Role of Epigenetics in Mediating the Metabolic Programming
What is the critical mechanism mediating the “metabolic memory”? Although emerging studies began to pay attention to the potential role of central hypothalamic regulation, gut microbiota,[46,47] circadian rhythm,[48,49] and brown adipose tissue[50,51] in linking the early-life nutrition and metabolic health in later life, we mainly overviewed the evidence regarding the epigenetic regulation in this review. Sib-pairs study, one exposure to diabetes and the other to a non-diabetes in utero, indicated that metabolic programming was independent of genetic inheritance to some content. Animal model experiments also demonstrated that epigenetics might play a leading role in mediating the effects of the early-life nutritional environment on offspring metabolic health rather than genetic material.[53,54] Epigenetics was first proposed by Dr. Waddington and was defined as heritable changes in gene expression without alterations in the DNA sequence.[55,56] The major epigenetic mechanisms include DNA methylation, histone modifications, and non-coding RNA (ncRNAs).
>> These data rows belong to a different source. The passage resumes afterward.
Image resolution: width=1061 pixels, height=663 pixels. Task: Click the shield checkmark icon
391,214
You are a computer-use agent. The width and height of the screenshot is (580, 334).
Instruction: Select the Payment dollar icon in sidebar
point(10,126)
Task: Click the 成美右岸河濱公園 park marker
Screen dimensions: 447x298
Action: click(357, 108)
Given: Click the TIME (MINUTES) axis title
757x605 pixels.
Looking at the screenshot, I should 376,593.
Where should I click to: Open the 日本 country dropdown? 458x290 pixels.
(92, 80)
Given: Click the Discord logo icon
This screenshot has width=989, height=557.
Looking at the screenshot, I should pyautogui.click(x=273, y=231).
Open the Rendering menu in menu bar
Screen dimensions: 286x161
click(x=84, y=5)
As an important molecular mechanism that regulates transcription, genetic stability, nuclear structure, and genomic imprinting, the altered epigenetic state was reported by a large number of studies to be associated with various types of diseases, including cardiovascular diseases, cancers, neurodegenerative diseases, mental disorders, immune system diseases, diabetes, and obesity.
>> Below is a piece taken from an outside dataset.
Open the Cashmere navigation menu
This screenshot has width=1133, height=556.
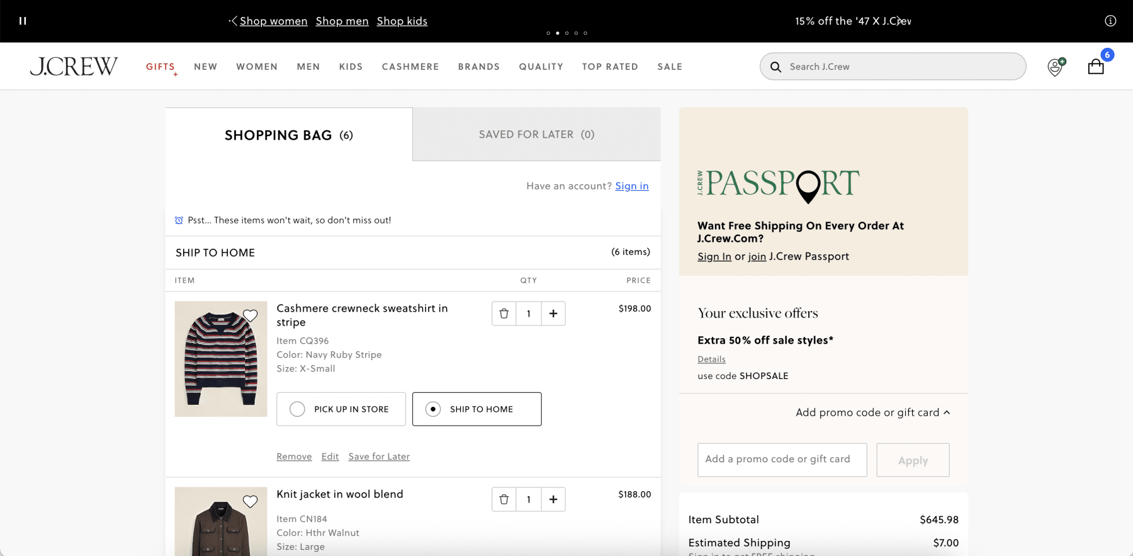(410, 67)
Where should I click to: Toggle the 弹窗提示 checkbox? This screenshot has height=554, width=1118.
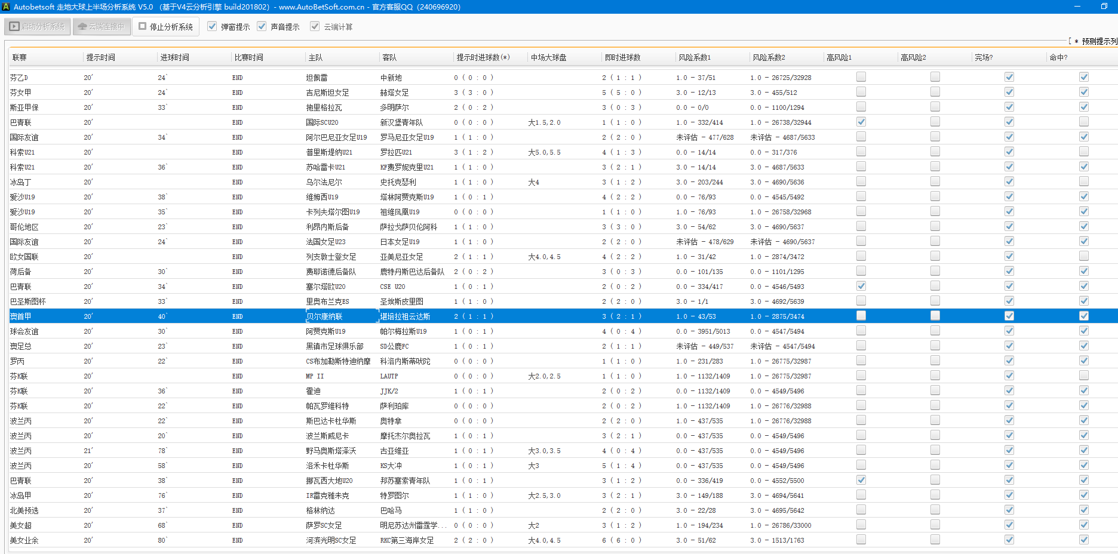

DNA methylation is one of the most widely studied epigenetic mechanisms at present, which usually occurs in regions rich in CpG clusters (CpG islands). Most of the gene promoters are located in the CpG islands, and CpG methylation in these promoter regions is usually associated with transcriptional silencing. However, DNA methylation is not limited to the CpG islands and is also found in the vicinity of the CpG islands. DNA methylation is a covalent modification that the methyl group from donor S-adenosylmethionine is transferred to C5 of cytosine under the catalysis of DNA methyltransferase (DNMT). In mammals, there are five kinds of DNA methylation transferases, including DNMT1, DNMT2, DNMT3A, DNMT3B, and DNMT3L. But only DNMT1, DNMT3A, and DNMT3B have the activity of methyltransferase, of which DNMT1 is responsible for the maintenance of extrauterine DNA methylation, whereas DNMT3A and DNMT3B are responsible for the establishment of intrauterine DNA methylation (de novo methylation). DNA methylation is a reversible modification. The 10-11 translocation enzyme family acts as a demethylase and has the opposite effect to DNMTs. DNA methylation inhibits gene expression through two mechanisms. The first is that methylated cytosine can directly prevent the binding of transcription factors to the target DNA sequences; The second is that methylated CpG-binding domain proteins recognize and bind to the methylated cytosine to further recruit chromatin-inactivating complexes, resulting in silencing of transcription. Persistent changes in the modifications of DNA methylation of metabolic associated genes might partly decipher the metabolic programming.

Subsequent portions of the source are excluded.